5 Discussion and Conclusions

5.1 Automatic classification of articles.

When applying naive Bayes classifier with all terms the model fails to predict the presence of interactions in frugivory in articles. The major drawback when trying to predict interactions from large pieces of text with the naive Bayes model is the underlying assumptions of independence of features of the model. naive Bayes classifier relies upon in particular the presence only of terms contained in the training corpus, the model is not making predictions based on the possible correlations between terms. Therefore, if a portion of the terms describing articles with the presence of interactions is not present in the training, the results of the predictions will not be accurate or if they are is mostly due to random factors. Using the thesaurus, as it reduces the number of variables to train the model improved its predictive capabilities. However, the model is still not accurate enough as it has a high variance in AUC from the test articles. This shows that the predictive capabilities of naive Bayes using the thesaurus as training largely depends on the type of articles used to test the model (Figure 5.1).

Performance of models used to classify articles. Boxplots are the results of AUC for 10 replicates of test predictions using naiveBayes classifier (purple) and the AUC of the logistic model with crossvalidation k = 3 (green). Red dots indicate the results of the logistic model over a test sample. All models were trained with 80 articles and tested with 20 (split 80:20)

Figure 5.1: Performance of models used to classify articles. Boxplots are the results of AUC for 10 replicates of test predictions using naiveBayes classifier (purple) and the AUC of the logistic model with crossvalidation k = 3 (green). Red dots indicate the results of the logistic model over a test sample. All models were trained with 80 articles and tested with 20 (split 80:20)

Vectorization methods deal better with large matrices and the vector space incorporates the variation due to the correlation between terms present in the corpus of articles. AUC from cross-validation (k = 3)of the logistic model is in overall higher than the AUC’s from naive Bayes classification (Figure 5.1). AUC from testing the model in a different set of articles are in between the ranges of the AUC obtained with cross-validation. It is necessary to note that the training of both models (naive Bayes and logistic regression) was performed with a set of 80 articles a test with 20 articles. This implies that classification models such as the ones tested in this literature review are still to uncertain to automatically classify articles and they require a relatively large training sample. The lower number of training articles are likely to reduce the predictive capabilities of the model. This limits the use of the automatic classification of literature only to a large corpus of articles. The classification models presented in this literature review are not the only options to predict the occurrence of species interactions in a text and further research is needed.

All articles present in the corpus to train/test the models are written with a scientific jargon, so they are highly semantically related. Frugivory - related terms semantically related with terms used to describe other ecological processes such as publications on host - parasite interactions or seed dispersal, which share similar terminology.
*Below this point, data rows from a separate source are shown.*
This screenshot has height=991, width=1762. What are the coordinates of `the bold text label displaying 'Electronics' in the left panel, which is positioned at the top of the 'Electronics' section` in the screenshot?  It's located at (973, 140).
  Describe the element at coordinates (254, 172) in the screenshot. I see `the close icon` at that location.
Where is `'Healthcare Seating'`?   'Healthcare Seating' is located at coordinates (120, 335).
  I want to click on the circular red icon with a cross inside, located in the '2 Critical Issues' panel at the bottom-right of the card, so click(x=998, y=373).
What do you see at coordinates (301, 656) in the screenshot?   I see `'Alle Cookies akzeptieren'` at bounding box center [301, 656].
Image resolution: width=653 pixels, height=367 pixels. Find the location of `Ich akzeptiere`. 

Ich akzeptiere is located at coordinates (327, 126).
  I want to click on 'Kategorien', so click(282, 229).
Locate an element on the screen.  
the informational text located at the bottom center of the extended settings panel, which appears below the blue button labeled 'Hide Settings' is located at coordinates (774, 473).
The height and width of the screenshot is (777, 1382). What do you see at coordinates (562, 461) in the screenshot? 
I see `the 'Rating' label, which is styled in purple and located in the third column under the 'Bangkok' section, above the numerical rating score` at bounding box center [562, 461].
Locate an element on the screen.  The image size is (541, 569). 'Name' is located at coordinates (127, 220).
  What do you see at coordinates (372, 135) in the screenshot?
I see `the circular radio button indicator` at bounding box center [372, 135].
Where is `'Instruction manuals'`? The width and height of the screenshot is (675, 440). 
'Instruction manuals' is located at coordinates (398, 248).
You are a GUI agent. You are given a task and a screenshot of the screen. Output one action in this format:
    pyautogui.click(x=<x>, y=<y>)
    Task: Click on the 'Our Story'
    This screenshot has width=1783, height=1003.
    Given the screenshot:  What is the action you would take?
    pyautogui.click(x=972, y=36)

This absence of pattern makes difficult the categorization of articles based on the individual terms or the vector space represented by the terms related to frugivory (Figure 5.2).

Linking concepts in Frugivory

Figure 5.2: Linking concepts in Frugivory

5.2 Open Source vs non - open source

Scholarly journals which provide API’s to access their content have major advantages over the ones which provide only articles as PDF format. Bulk download allows the direct incorporation of articles into computational frameworks. PDF format locks the information contained inside the article and prevent (or add extra steps) to the mining procedures. Open source journals have different schemes of publication process and fees, but all share in common that the reader is not charged to access to their content. Their infrastructure is available to all web users on the open web (usually in XML format), their content can be easily retrieved in bulk and by parts (LIBER 2014). In addition, this allows the use of researcher - developed tools and algorithms to mine and retrieve the content of interest. Open source journals have reported that the demand placed on its servers, coming from robots designed for content mining is negligible and any increase in that demand will be easy to manage (LIBER 2014). Mining licenses, provided by publisher houses (like Elsevier TDM license) aside of coming at an additional cost, explicitly prohibits the use of any automated programs to download its content, even more, by using the publisher API’s researchers are being imposed a license on their research output preventing the impact and re - use of publicly funded research (Hartgerink 2015). This has already caused limitations on researchers using mining techniques to complete their own research (see Elseiver stopped me doing my research ; Wiley also stopped me doing my research.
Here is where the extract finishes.